(Raw listing)

## Start

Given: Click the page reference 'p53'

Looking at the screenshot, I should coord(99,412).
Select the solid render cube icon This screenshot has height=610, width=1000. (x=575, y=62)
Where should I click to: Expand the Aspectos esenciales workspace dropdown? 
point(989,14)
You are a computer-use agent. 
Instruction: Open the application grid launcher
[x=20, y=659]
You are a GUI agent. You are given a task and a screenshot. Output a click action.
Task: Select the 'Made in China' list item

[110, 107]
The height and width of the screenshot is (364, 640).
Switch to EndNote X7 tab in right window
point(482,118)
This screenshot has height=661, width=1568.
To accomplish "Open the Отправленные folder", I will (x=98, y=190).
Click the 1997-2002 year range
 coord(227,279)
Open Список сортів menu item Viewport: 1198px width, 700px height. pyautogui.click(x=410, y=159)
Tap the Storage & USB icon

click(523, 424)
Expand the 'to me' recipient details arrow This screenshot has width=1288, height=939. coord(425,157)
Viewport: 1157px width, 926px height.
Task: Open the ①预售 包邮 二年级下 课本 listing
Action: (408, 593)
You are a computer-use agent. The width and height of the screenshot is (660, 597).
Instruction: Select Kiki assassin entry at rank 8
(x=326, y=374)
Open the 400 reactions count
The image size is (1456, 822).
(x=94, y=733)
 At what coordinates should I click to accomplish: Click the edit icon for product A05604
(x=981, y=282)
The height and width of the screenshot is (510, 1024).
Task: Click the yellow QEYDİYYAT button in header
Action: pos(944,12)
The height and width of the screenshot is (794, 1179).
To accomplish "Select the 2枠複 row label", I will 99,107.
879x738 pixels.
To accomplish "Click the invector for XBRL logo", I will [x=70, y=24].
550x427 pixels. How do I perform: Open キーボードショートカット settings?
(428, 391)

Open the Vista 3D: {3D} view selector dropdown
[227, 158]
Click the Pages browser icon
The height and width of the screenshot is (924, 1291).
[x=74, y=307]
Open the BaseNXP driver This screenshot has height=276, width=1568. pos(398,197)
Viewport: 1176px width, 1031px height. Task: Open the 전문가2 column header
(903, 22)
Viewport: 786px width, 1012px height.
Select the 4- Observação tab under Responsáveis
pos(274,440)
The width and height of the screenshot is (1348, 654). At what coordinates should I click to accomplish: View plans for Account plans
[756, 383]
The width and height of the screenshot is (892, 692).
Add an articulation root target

## End

_The task_. Copy out the part of the listing that opens with the line containing "Expand the 'to" and closes with the line containing "(x=94, y=733)", including both of those lines.

_Response for this exercise_.
Expand the 'to me' recipient details arrow This screenshot has width=1288, height=939. coord(425,157)
Viewport: 1157px width, 926px height.
Task: Open the ①预售 包邮 二年级下 课本 listing
Action: (408, 593)
You are a computer-use agent. The width and height of the screenshot is (660, 597).
Instruction: Select Kiki assassin entry at rank 8
(x=326, y=374)
Open the 400 reactions count
The image size is (1456, 822).
(x=94, y=733)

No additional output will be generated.